Чухачев осмотрел придирчиво детали, шагнул к прибору, чтобы проверить размеры и люфт шаров в сферах сепараторов: не зажимаются ли они. Но в этот момент к нему подскользнула Галя и, помня наказ мастера: «Не давать Чухачеву очухаться», воскликнула томно:

– Нет, нет! Я сама…

Ее длинные тонкие пальцы проворно установили деталь на измерительном аппарате.

– Видите? Как в аптеке! Все в пределах допусков, – показала на прыгающую по циферблату стрелку и заработала пальцами так, как если бы исполняла на фортепьяно резвое скерцо. Чухачев смотрел, точно загипнотизированный. Его застывший взгляд следил уже не за стрелками прибора, а за изящными проворными движениями Галиных рук. От искательного внимания окружающих девушек, от их воркующих голосов, от сладковатого аромата духов, на которые Галя ухлопала недавно половину месячной получки, Чухачев совсем растаял и взмок. Именно в этот момент и раздалось бархатисто–повелительное заключение бригадира Ланы:

– Итак, надеюсь, вы убедились: на этот раз все в порядке.

Как из рук фокусника перед Чухачевым возникла карта сдачи продукции, с другой стороны появилась самописка, и приемщик, исполненный сознанием важности совершаемого акта, поставил свою подпись на карте. Ему и в голову не пришло, что эти сладкогласые девицы вкупе с мастером и начальником просто–напросто обвели его вокруг пальца. С железно–застывшим лицом он прихлопнул на документе личную печать и с достоинством удалился.

Только после этого в ОТК вошел Ветлицкий, сказал, улыбаясь:

– Финита ла комедия! Молодцы девчонки, подходи получать гонорар!..

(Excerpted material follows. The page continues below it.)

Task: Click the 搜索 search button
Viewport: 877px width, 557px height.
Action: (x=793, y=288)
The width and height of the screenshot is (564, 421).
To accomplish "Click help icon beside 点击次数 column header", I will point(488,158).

Леля с Галей, спрятав деньги, тотчас помчались к себе на Потылиху, Лана замешкалась в помещении ОТК. Подсобный рабочий погрузил ящик принятых сепараторов на тележку, повез в сборочный цех. Ветлицкий отправился следом, посмотреть, как пойдет дело дальше. Убедившись, что подшипники собираются и часа через три поступят на склад отдела сбыта, он вернулся на участок, снял спецовку, помыл руки. В пролете тихо. Рабочие подсчитывали изготовленную продукцию, сдавали в кладовую, убирали рабочие места. Катерина, как всегда, потрудилась на славу. Ветлицкий поблагодарил ее и, переодевшись, зашел в ОТК узнать, сколько сепараторов прошло через контроль за смену. Лана, заполнявшая журнал сдачи, не заметила, когда он вошел, бросила на стол перед собой карандаш, зевнула и потянулась.

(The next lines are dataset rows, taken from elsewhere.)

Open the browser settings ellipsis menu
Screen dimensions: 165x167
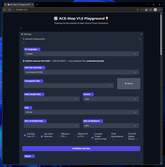(x=160, y=10)
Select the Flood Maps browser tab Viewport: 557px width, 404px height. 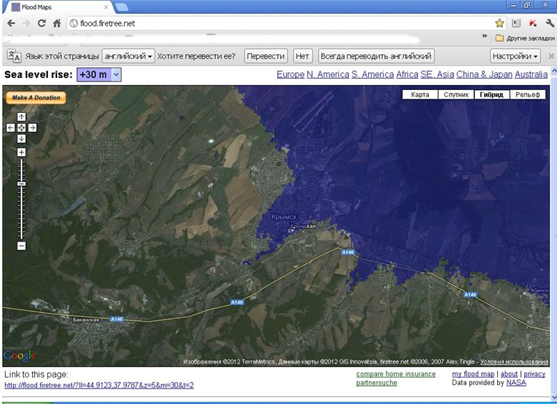click(56, 7)
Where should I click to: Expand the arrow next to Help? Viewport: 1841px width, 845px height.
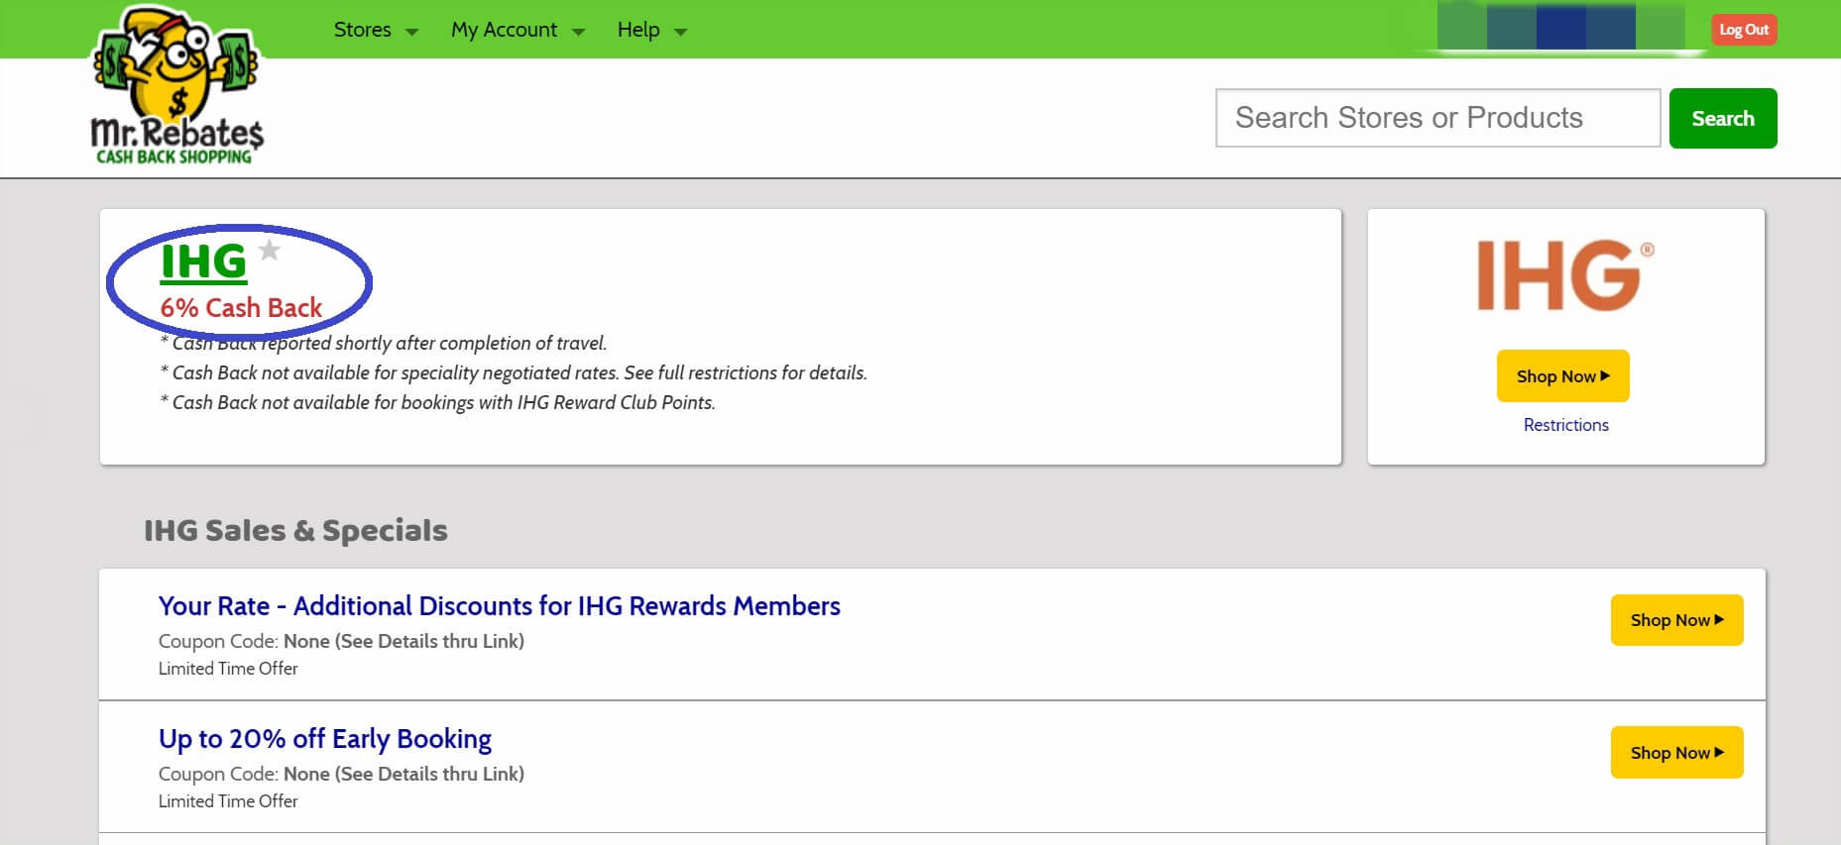point(681,32)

– Пора домой, – сказал он улыбаясь.

Лана вздрогнула, порозовела, проворчала, нахмурив брови:

– Придется здесь ночевать, проводить‑то некому. Рыцари вывелись, пробирайся как хочешь сама по ростокинским дебрям.

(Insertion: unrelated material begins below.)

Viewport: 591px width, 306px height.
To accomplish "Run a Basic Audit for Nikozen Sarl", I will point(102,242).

Ветлицкий взял журнал, вздохнул листая:

– Да, Лана Андреевна, вы правы. Рыцарские шпаги и доспехи в музеях, плащи съедены молью, лошади пошли на колбасу… Инфляция понятий…

– Скорее инфляция женщины, коль приходится выламывать дубину и двигать самостоятельно на ростокинских джентльменов удачи… – тряхнула Лана головой и погляделась в приделанное к дверце шкафа зеркальце. Потом посмотрела внимательно на Ветлицкого, листавшего журнал сдачи, распушила завитки на лбу и, пожелав ему с ясно выраженной иронией спокойной ночи, направилась к двери.

Электрик защелкал выключателями. По мере того, как неоновые светильники на потолке гасли, онемевшие прессы словно вспухали, загромождая своими темными телами окутанное полумраком помещение, превращаясь в огромные фантастические махины, запутавшиеся в сетях из проводов и тросов.

Ветлицкий не раз видел эти заключительные кадры ночных смен, видел участок, преображенный сумраком и безмолвием, и всегда перед уходом, помедлив чуть у порога, окидывал в последний раз взглядом свое хозяйство. Так было и сейчас. Где‑то еще позванивал металл, раздавались гулкие шаги припозднившихся рабочих, ночной дежурный, закончив проверку средств огнетушения и сигнализации, покрикивал:

– Эй, полуношники! Запираю ворота, убирайтесь!

Ветлицкий прошел ярко освещенным и тоже притихшим заводским двором. На проходной дежурил вахтер: мордастый, услужливый. Он не проверял пропуск у Ветлицкого, увидев однажды и запомнив, как разговаривал с ним директор Хрулев – точно с приятелем! И сейчас, улыбнувшись приветливо, поднес руку с толстыми пальцами к козырьку фуражки.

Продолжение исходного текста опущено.